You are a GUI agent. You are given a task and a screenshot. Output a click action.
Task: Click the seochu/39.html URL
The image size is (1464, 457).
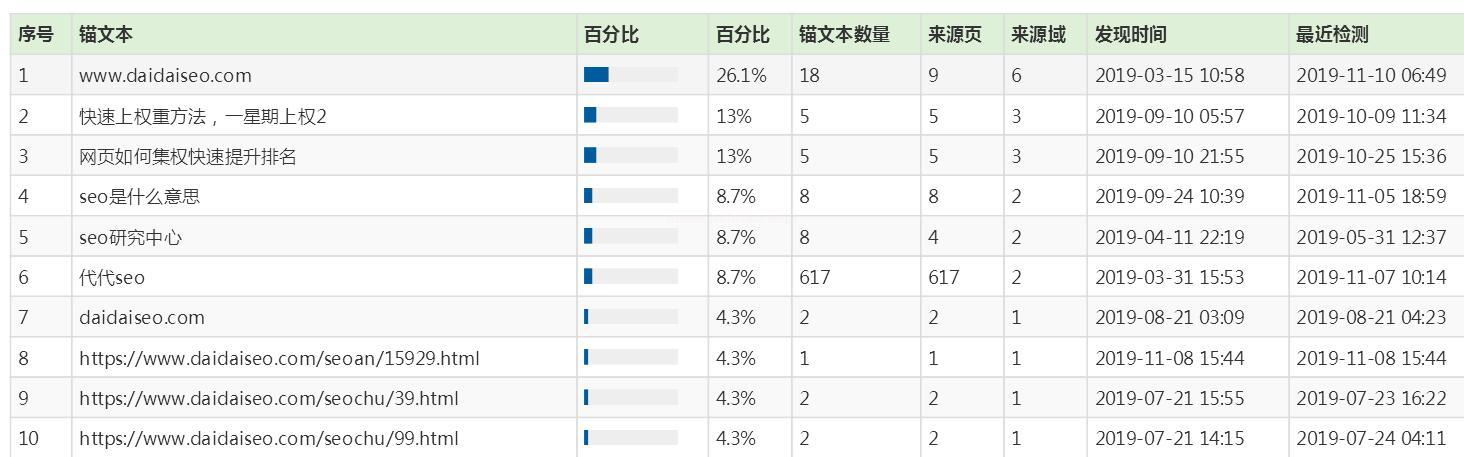pos(268,398)
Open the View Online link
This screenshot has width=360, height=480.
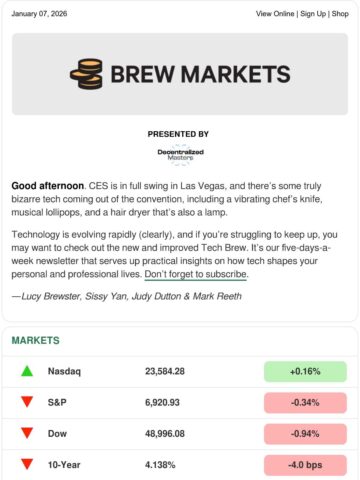click(275, 14)
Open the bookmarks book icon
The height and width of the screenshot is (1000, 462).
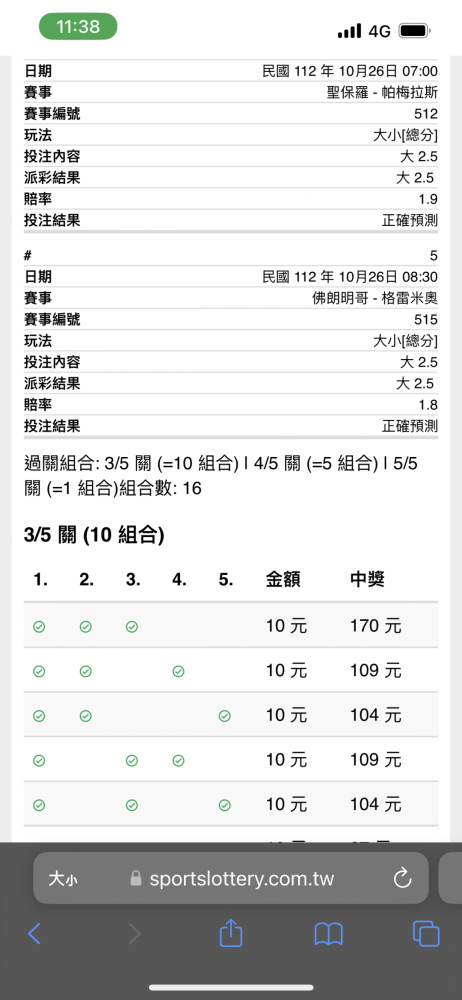pos(329,934)
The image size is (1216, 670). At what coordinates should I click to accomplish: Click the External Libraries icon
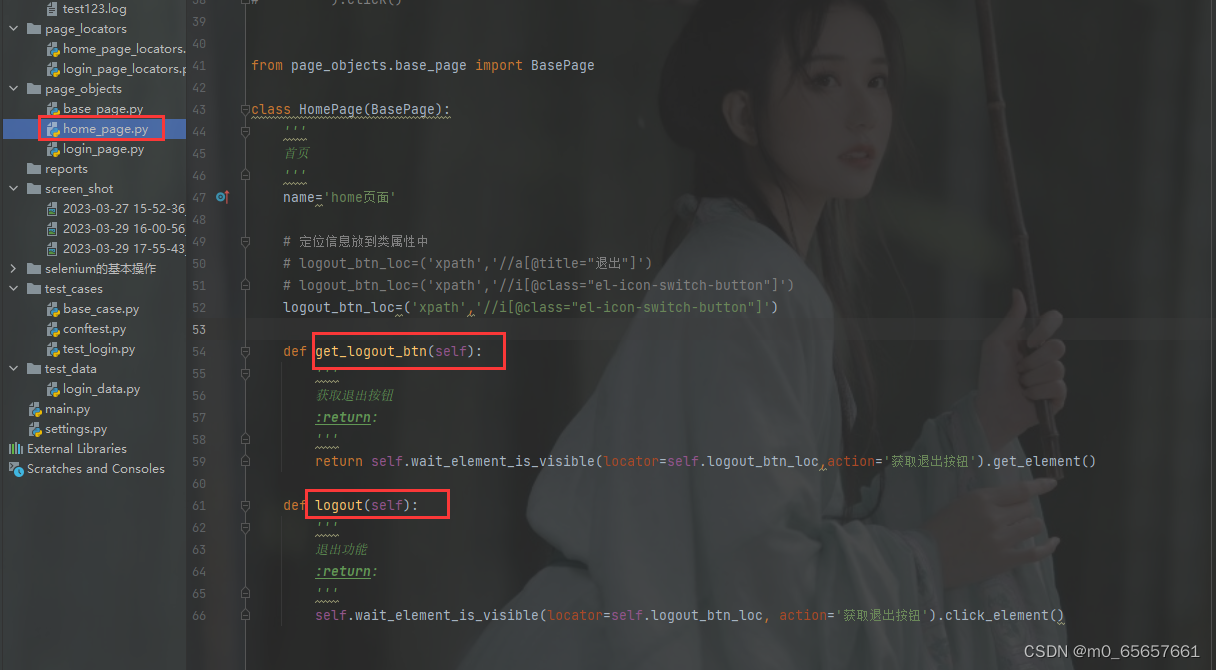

Your instructions
Which of the lines in the material carry the string "icon"? Pull them out.

Reply to the exercise
Open the bookmarks book icon
The image size is (1216, 670). At what coordinates should I click to accomplish: Click the External Libraries icon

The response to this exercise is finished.